§ Input rows:
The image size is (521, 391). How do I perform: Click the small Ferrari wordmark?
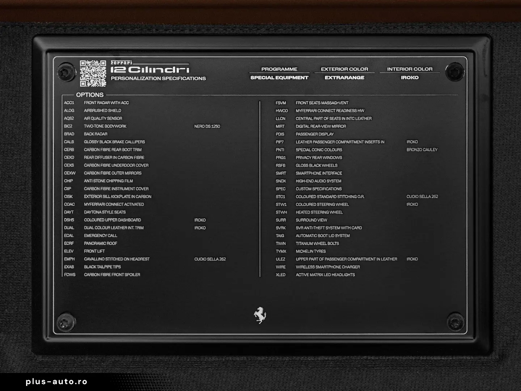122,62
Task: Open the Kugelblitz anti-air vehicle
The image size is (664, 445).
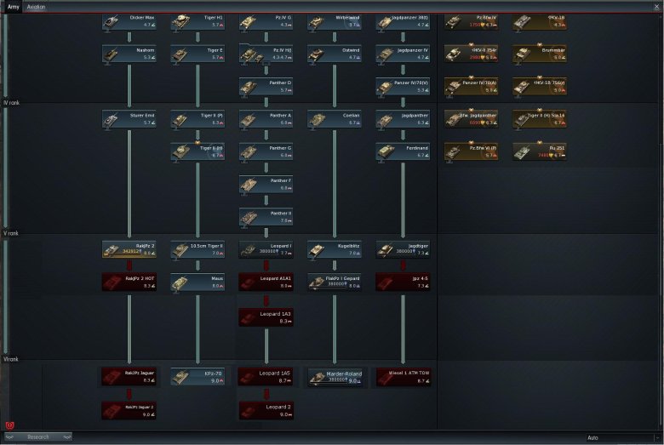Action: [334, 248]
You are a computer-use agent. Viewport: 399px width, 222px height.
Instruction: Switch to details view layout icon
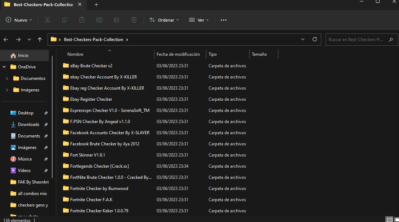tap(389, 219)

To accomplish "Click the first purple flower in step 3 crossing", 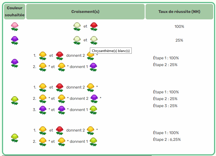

---

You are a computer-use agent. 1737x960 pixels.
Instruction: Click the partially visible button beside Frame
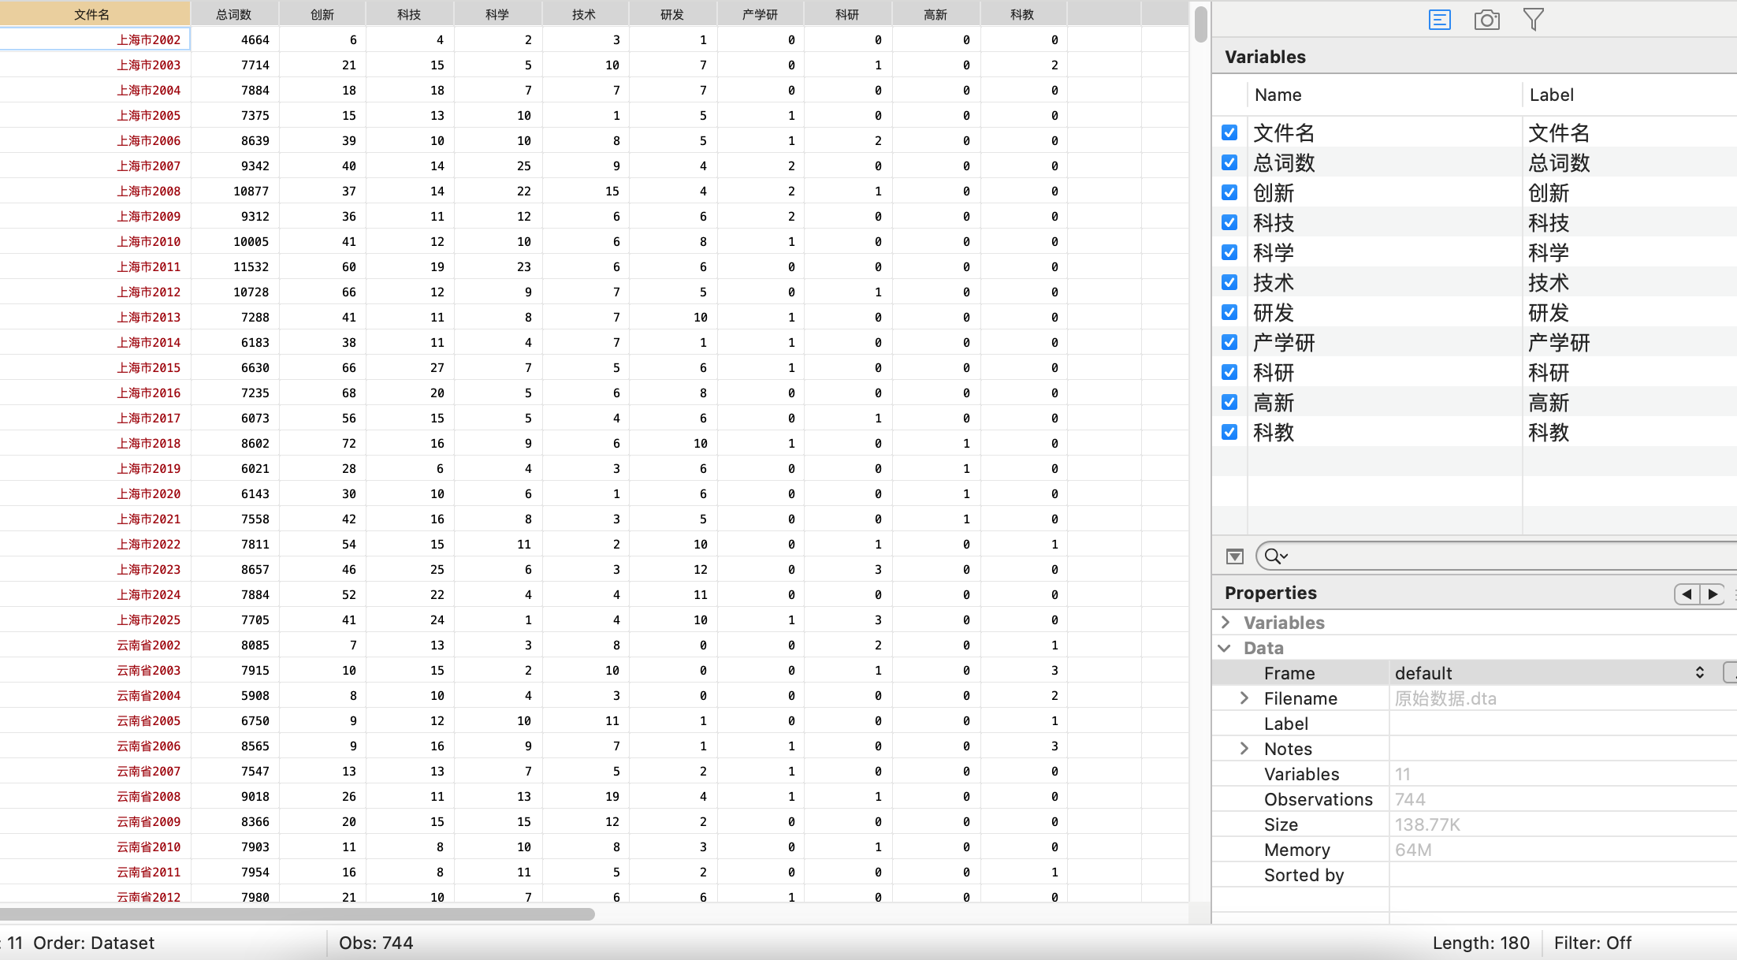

...

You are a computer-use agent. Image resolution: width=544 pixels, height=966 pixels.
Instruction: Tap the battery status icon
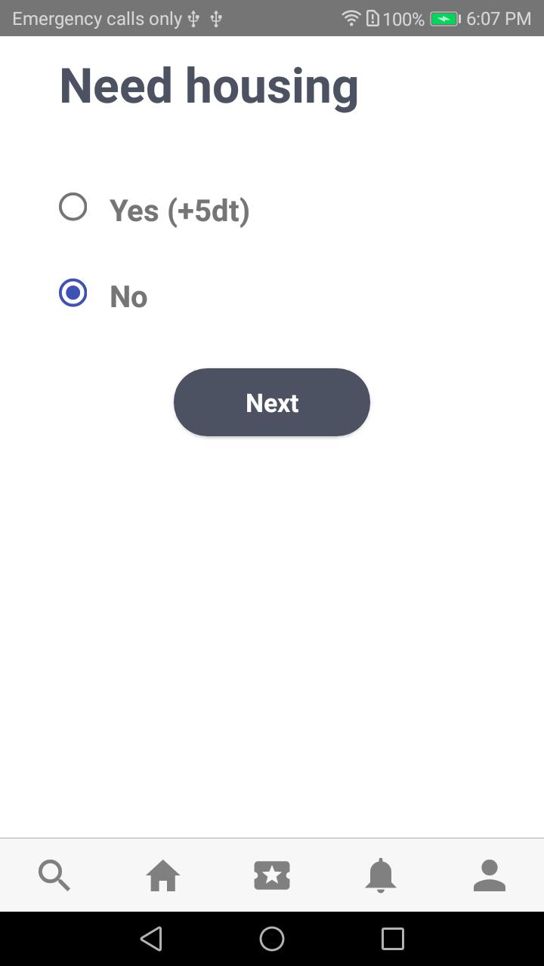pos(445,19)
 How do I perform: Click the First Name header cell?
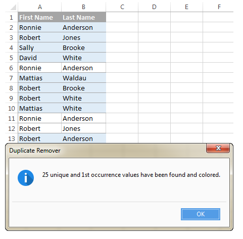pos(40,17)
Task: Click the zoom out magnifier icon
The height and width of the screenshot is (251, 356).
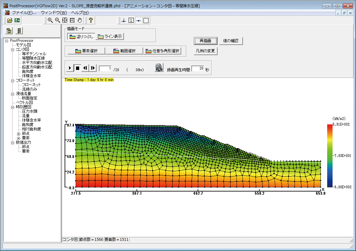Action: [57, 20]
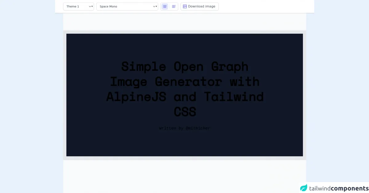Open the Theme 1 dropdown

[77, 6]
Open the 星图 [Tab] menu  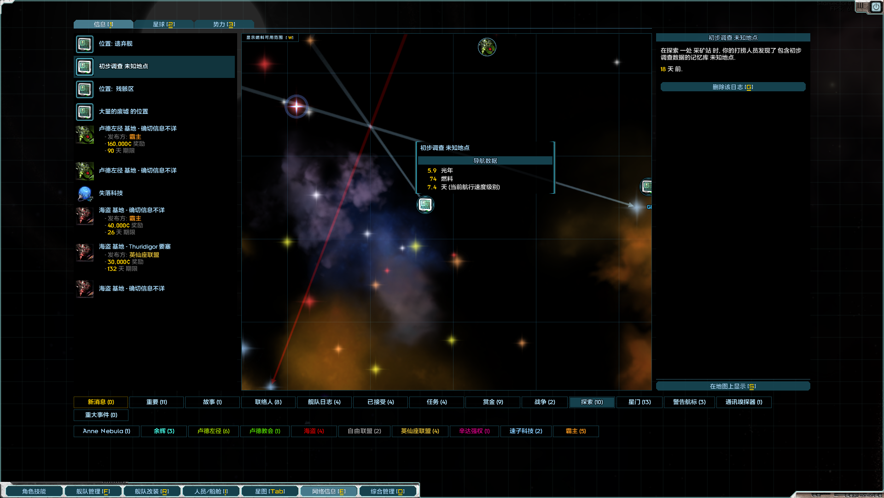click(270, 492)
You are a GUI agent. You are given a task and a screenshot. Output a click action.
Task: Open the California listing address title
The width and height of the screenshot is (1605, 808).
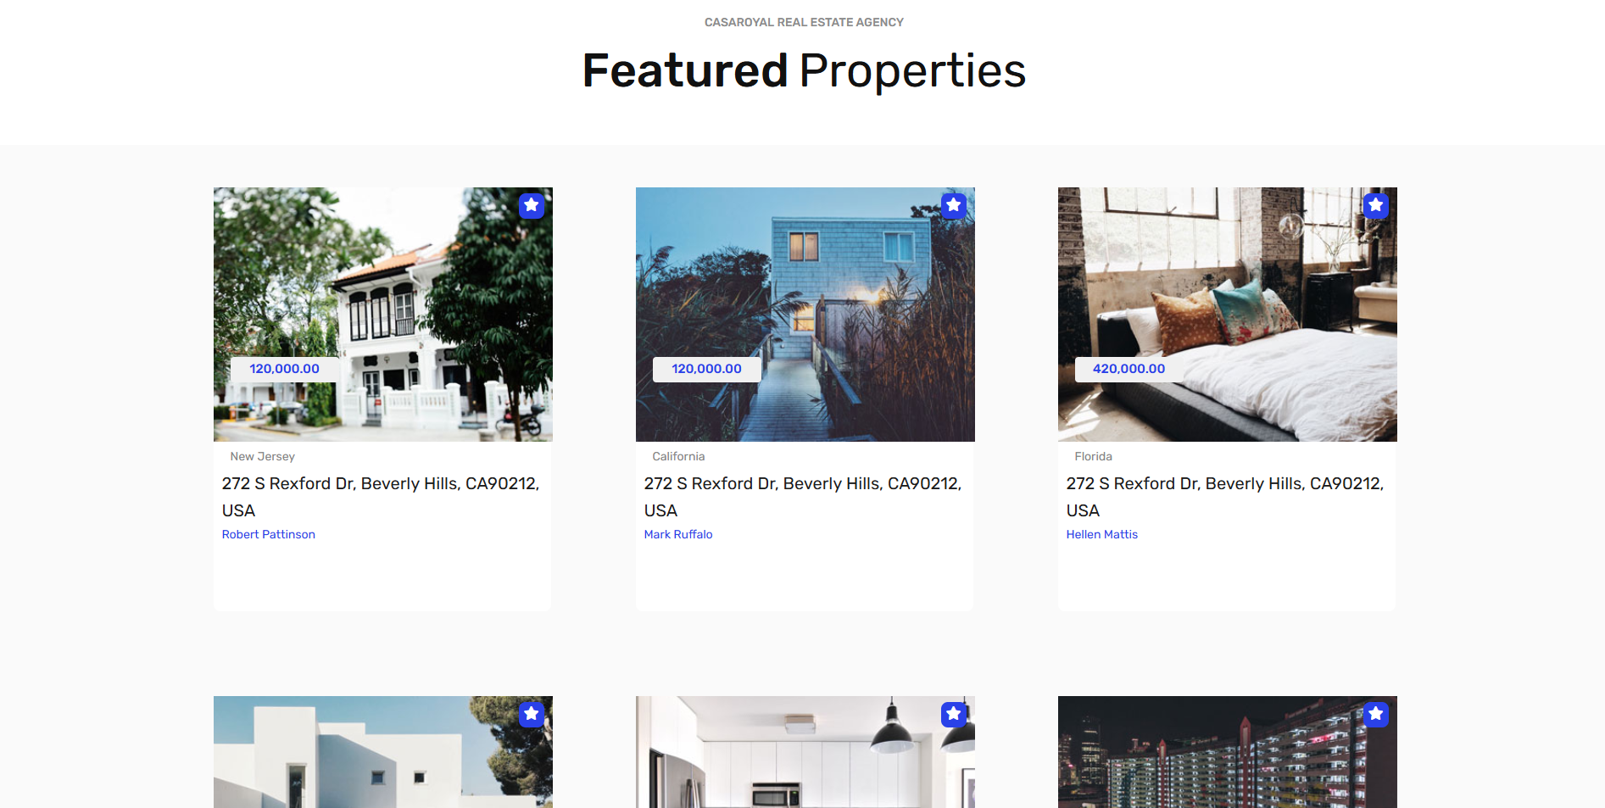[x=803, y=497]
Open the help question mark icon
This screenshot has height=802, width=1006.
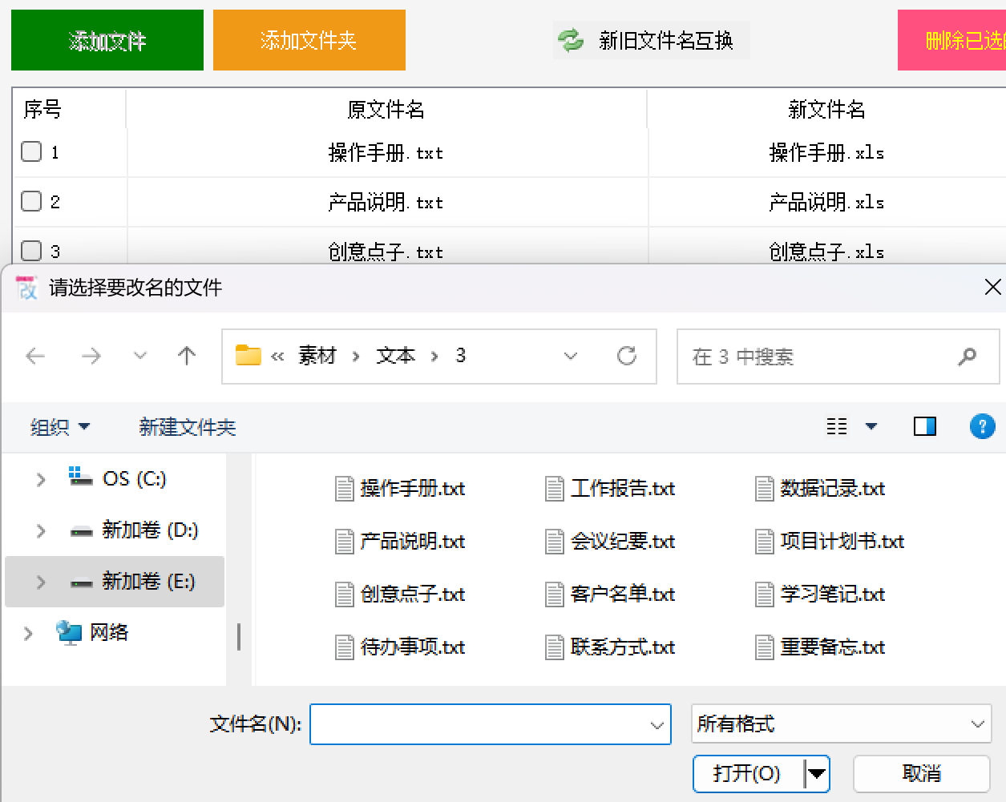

§ The exercise:
Restate the data from the line with "The image size is (521, 391)." to the line with "the first purple", swapping "wordmark" for "logo" and leaving everything else as is. Omit the pictures.

§ Result of the task:
The image size is (521, 391). How do I perform: Click the small Ferrari logo?
122,62
Task: Open the Kugelblitz anti-air vehicle
The image size is (664, 445).
Action: [334, 248]
You are a computer-use agent. Viewport: 399px width, 222px height.
Instruction: Switch to details view layout icon
tap(389, 219)

To accomplish "Click the first purple flower in step 3 crossing", 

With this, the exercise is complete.